Adolescente de 11 anos, do sexo feminino, foi levada pela mãe no ambulatório de Ortopedia, pois notou uma “corcova” nas costas da filha. A paciente não sentia dor e não tinha limitações. Ainda não tinha menstruado e ao exame físico apresentava ângulo de talhe aumentado à direita, e a manobra de Adams evidenciava giba torácica. O exame radiográfico apresentava uma curva torácica e uma curva lombar na incidência ântero-posterior ortostática, sem anomalias vertebrais. Em relação ao quadro apresentado, é correto afirmar que se trata de
- A)Hiperlordose.
Errada: hiperlordose é aumento da curvatura lombar anterior, sem explicar a giba e o desvio lateral descritos.
- B)Hipercifose.
Errada: hipercifose é aumento da curvatura no plano sagital, diferente do desvio lateral com rotação vertebral do caso.
- C)Escoliose.
Certa: o quadro clínico, a manobra de Adams e a radiografia com curvas torácica e lombar indicam escoliose.
- D)Doença de Scheuermann.
Errada: a doença de Scheuermann causa cifose torácica estrutural, geralmente com dor e alterações vertebrais típicas.

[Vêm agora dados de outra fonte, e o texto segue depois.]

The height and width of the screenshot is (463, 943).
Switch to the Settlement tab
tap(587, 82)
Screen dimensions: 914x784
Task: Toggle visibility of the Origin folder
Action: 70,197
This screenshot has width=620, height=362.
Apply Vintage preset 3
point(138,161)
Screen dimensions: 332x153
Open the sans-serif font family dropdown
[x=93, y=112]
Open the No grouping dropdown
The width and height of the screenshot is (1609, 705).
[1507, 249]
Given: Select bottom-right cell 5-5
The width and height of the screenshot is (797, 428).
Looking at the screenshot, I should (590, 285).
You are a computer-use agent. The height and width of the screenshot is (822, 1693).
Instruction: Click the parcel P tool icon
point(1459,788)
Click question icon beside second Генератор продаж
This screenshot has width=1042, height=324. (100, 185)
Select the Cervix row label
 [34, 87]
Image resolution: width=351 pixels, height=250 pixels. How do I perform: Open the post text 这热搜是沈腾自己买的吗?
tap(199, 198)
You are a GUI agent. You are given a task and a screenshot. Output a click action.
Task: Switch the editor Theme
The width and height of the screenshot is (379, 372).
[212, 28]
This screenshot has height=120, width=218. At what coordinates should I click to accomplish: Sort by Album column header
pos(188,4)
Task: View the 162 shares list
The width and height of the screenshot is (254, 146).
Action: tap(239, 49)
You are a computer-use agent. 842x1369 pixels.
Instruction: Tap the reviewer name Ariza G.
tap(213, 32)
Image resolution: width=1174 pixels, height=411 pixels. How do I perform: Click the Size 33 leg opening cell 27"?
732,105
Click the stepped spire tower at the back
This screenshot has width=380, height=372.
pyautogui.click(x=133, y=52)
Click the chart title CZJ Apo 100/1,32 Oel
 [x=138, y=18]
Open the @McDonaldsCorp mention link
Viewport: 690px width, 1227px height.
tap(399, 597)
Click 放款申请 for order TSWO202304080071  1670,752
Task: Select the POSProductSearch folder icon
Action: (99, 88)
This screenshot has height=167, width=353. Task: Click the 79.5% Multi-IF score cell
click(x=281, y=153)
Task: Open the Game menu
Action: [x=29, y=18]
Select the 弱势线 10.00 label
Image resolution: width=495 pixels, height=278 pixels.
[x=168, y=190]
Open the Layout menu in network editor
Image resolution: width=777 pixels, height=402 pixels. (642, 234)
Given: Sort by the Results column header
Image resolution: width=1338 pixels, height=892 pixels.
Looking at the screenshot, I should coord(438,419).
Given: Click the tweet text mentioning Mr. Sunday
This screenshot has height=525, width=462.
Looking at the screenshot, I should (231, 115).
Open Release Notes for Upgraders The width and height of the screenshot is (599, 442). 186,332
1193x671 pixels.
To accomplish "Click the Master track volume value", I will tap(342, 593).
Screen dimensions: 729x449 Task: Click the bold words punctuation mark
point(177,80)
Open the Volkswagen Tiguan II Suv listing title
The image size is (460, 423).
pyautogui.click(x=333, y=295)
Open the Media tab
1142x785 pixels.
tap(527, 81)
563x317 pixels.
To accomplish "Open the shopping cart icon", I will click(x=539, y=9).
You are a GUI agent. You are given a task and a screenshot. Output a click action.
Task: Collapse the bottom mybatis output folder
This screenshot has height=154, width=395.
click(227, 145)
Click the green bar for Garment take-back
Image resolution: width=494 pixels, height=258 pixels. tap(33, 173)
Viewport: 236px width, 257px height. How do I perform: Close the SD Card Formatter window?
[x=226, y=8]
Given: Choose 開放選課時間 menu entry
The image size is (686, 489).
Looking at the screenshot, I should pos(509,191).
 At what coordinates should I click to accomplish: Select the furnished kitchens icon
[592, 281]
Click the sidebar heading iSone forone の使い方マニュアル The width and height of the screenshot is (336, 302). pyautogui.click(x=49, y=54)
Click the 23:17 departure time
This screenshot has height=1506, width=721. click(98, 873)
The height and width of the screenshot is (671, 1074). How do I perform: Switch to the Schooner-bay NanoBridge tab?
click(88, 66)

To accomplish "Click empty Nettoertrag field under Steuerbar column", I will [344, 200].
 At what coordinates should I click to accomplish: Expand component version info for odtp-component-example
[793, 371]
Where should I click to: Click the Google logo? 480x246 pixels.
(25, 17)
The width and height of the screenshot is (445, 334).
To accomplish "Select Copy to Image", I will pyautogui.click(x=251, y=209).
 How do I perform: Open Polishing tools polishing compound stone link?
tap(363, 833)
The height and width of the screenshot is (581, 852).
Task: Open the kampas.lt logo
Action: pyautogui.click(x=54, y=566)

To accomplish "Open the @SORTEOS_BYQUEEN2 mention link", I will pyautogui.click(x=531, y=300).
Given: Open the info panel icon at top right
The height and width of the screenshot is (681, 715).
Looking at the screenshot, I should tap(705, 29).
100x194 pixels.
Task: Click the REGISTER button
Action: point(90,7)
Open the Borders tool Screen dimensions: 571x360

- E)Granuloma eosinofílico.
Errada: granuloma eosinofílico pode acometer a coluna, mas não produz o padrão clássico de escoliose idiopática descrito.
Gabarito: C
O quadro descrito é típico de escoliose. Pense nela como uma deformidade tridimensional da coluna, com desvio lateral no plano frontal, rotação vertebral e, por isso, a famosa giba torácica aparece na manobra de Adams. Aqui, a adolescente está na faixa etária clássica da escoliose idiopática do adolescente, que costuma surgir entre 10 e 18 anos, mais em meninas. O exame radiográfico confirma a suspeita: na incidência ântero-posterior ortostática há curva torácica e curva lombar, sem anomalias vertebrais. Isso aponta para escoliose estrutural, e não para um problema de postura apenas. A ausência de malformações também ajuda a afastar escolioses congênitas. O detalhe da menarca ainda não ter ocorrido reforça o contexto puberal em que a escoliose idiopática aparece e pode progredir. Na prática, o diagnóstico é clínico e radiológico, com avaliação do ângulo de Cobb para medir a curva e acompanhar evolução. Portanto, o gabarito é a alternativa C. Não é hipercifose, porque o problema principal aqui não é aumento da curvatura no plano sagital, e sim desvio lateral com rotação vertebral. Também não é doença de Scheuermann, que é uma cifose estrutural do adolescente, nem granuloma eosinofílico, que costuma ter outro padrão clínico e radiográfico.